Hoon Hong answer: Yes but why? Why not cooperate. Support Sage very much but more research on interfaces and integration of different systems could lead to cooperation of the commercial systems with Sage.

Another panel:
Q: What are the spectacular successes and failures of computer algebra?

Failures:
(a) Small number of researchers.
(b) Sage could fail from lack of lies with the symbolic/numerical community (as Maxima/Axiom did). Matlab may fail due to uphill battle to integrate Mupad into good symbolic toolbox. (Many voiced view that Matlab is strong because of its many toolboxes, on the panel and privately.)
(c) Education at the High School level using CA.
(d) Presenting output of CA intelligently and in a standard format.
(e) Failure to teach people how to properly use a CA system.

Successes:
(a) Sage – interesting new effort (with caveat above)
(b) Groebner bases, LLL.

My talk on Sage raised a lot of questions. My There is both strong support for Sage and some questions on its design philisophy. My page 6 at http://sage.math.washington.edu/home/wdj/expository/nsf-eccad2009/
was a source of lots of questions.

At ECCAD http://www.cs.uri.edu/eccad2009/Welcome.html, Sage was mentioned a few times in talks as well as in some posters. The “main” Sage event was a laptop software demo Which Karl-Dieter Crisman set up for Sage.

Overall, a good experience for Sage.

Sage at AMS-MAA 2009 Washington DC

I think Sage gained a lot of publicity this year both by being at
the booth but also having an MAA panel discussion and an AMS session.
The panel discussion was good to be able to meet others in the
teaching community. I think this is related to Sage development because
projects like the educational open source software webworks has a
funding model which seems to be successful. I think Karl Crisman said he
would try to follow up on that.

A few people I met at the booth said they were interested in Sage development
but more stopped by saying that either they or their students could not afford
Maple or Mma and was looking into a cheaper quality alternative. The collaroration
possibilities of the Sage server was a strong “selling point” for smaller schools
which could load sage on a webserver.

There were some really good talks at the Sage session. For example,
Marshall’s talk had amazing graphics and Robert Miller’s talk was very well attended
(with maybe twice as many people in the audience as some of the others).
I thought the quality overall was great, but I’m very partial to such topics of course.

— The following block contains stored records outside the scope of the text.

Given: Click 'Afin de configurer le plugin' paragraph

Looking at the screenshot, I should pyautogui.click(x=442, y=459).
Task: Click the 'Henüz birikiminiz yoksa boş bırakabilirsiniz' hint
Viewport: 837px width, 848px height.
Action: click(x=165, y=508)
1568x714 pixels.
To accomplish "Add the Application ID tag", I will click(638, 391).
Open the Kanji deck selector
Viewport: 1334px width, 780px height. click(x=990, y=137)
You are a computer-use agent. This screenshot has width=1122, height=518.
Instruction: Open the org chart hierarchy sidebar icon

The general message I got from many was that more written material
on Sage in use would be welcomed, especially books. I was touched by one guy
who explained to me that his students were very poor (waitresses, for example)
who cannot afford calculus texts and commercial math programs. The point
he was implicitly making was that by offering software and documentation for
free we are actually improving the quality of such peoples’ lives in a real way.

Future coding theory in Sage projects

Here are a few ideas for future Sage projects in error-correcting codes.

Needed in Sage is

  • a rewrite in Cython, for speed,
  • special decoding algorithms, also in Cython,
  • for special decoders, it seems to me that one either needs
  1. more classes (eg, a CyclicCodes class), each of which will have a decode method, or
  2. another attribute, such as a name (string) which can be used to determine which decoder method to use.
  • codes over Rings (Cesar Agustin Garcia Vazquez is working on this)
  • codes defined from finite groups fings – for example split group codes,
  • a fast minimum distance function (followed by a fast weight distribution function), valid for all characteristics.

It seems more “Pythonic” to add more classes for decoders, but I am not sure.